Мы продолжаем наступать в темноте, следуя за танками, точнее, сидя на броне. Время от времени они останавливаются, мы слезаем и идем дальше пешком. У нас строгий приказ начальства — при каждой длительной остановке мы обязательно должны окапываться. Фриц Кошински где-то раздобыл лопату с длинным черенком, так что мы теперь можем выкопать стрелковую ячейку быстрее, чем обычной саперной лопаткой. Нам довольно часто приходится делать подобные остановки. За последние дни я, пожалуй, вырыл больше окопов в русской земле, чем сделал грядок в огороде возле моего родного дома за всю мою жизнь.
Я натер мозоли на руках и поэтому часто проклинаю вслух рытье нескончаемых окопов. Однако позднее я оцениваю важность приказа, обязывающего солдата иметь свой окоп, когда мы оказываемся в открытом поле при артиллерийском обстреле или неожиданном налете вражеской авиации.
30 октября. Сегодня мы атакуем части Красной Армии к западу от реки Ингулец неподалеку от Терноватки. Несмотря на сильный огонь противника, нам удается при помощи других рот и противотанкового дивизиона создать небольшой плацдарм на восточном берегу реки. В самом начале атаки из-за плотного огня советских танков мы лишаемся 20-мм зенитки и одного самоходного орудия. Расчет зенитного орудия погиб полностью, а экипаж самоходки получил серьезные ожоги.
Несмотря на темноту, наш риттмейстер хочет отправить разведгруппу в небольшую деревушку Недайвода, расположенную прямо перед нашими позициями. Разведчики вскоре возвращаются и сообщают, что дома в деревне расположены вдоль обоих берегов неглубокой речушки. В самой деревне обнаружены лишь стрелковые части русских, хотя на одной из улиц они засекли один танк «Т-34».
— Отлично! Сначала займемся танком! — слышу я голос нашего командира. Наши машины остаются в укрытии, в то время как мы наступаем в направлении деревни небольшими группами. Отряд, возглавляемый риттмейстером, движется к Недайводе в сопровождении 75-мм самоходного противотанкового орудия. Мы стараемся не производить никакого шума. По сигналу разведчиков оживает мотор самоходки.
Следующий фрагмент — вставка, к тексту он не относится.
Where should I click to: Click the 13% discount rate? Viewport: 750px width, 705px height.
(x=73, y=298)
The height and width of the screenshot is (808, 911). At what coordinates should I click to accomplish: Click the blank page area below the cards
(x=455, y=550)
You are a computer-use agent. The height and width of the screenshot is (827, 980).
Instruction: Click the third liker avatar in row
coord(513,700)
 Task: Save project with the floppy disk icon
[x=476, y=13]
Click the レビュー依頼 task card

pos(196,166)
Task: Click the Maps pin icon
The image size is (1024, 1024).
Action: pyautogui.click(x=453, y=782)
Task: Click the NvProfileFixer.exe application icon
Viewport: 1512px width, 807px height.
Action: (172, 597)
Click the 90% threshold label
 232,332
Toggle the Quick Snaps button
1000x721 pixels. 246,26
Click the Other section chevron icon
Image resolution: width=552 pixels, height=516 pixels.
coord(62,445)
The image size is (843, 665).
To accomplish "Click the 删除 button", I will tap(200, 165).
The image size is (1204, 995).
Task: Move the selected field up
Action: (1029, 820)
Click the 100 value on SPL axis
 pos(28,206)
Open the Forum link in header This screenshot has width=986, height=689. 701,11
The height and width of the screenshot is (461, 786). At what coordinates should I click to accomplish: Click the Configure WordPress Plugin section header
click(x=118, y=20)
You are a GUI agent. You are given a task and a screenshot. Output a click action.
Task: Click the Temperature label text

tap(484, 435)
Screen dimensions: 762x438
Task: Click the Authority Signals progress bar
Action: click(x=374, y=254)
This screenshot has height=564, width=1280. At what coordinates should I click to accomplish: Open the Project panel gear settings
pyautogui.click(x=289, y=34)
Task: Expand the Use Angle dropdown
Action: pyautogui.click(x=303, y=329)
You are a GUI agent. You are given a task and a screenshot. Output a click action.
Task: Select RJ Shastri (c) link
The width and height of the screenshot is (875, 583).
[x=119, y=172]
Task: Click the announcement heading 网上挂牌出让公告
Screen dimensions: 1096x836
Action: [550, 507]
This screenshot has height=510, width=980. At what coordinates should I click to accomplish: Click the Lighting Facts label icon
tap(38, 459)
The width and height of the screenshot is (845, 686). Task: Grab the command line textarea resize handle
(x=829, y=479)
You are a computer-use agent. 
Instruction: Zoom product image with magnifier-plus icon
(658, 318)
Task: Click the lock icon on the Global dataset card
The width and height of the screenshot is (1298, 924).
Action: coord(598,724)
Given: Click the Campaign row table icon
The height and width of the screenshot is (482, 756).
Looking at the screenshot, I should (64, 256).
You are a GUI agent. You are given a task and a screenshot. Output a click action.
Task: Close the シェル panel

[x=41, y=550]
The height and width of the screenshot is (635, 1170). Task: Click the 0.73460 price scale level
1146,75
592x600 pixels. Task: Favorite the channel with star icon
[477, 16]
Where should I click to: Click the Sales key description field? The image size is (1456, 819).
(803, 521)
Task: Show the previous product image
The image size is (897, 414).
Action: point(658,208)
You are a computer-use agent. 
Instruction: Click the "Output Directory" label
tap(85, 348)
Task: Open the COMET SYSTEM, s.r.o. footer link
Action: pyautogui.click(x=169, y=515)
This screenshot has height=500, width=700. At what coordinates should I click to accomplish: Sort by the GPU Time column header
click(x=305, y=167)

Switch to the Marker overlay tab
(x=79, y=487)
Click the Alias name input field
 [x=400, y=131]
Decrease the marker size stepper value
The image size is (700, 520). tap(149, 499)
Чем ближе мы подбираемся к танку, тем осторожнее ведем себя. Мы часто слышим низкий гул моторов, и время от времени до нашего слуха доносятся откуда-то из темноты чужие голоса. Двигаемся дальше. Мотор самоходки работает на малых оборотах. Гусеницы плавно скользят по земле. Уже совсем стемнело, однако местность время от времени освещается лунным светом, проникающим через ползущие по небу тучи. Впереди видны лишь тени домов и деревьев. Приказы отдаются шепотом. Выстраиваемся в одну шеренгу.
— Не отставать! Держаться вместе! Наступаем медленно и осторожно! Ждем приказов риттмейстера!
Самоходка движется со скоростью улитки. Перед нами возникает живая изгородь. Где-то рядом должен находиться советский танк. Если нас сейчас обнаружат, то мы утратим элемент внезапности, и вражеская бронемашина расстреляет нас в упор. Продолжаем наступать с удвоенной осторожностью. Под чьей-то ногой хрустит упавшая на землю ветка, и мы все замираем на месте, стараясь слиться с темнотой. Самоходка продвигается вперед по метру за один рывок. Где же «тридцатьчетверка»?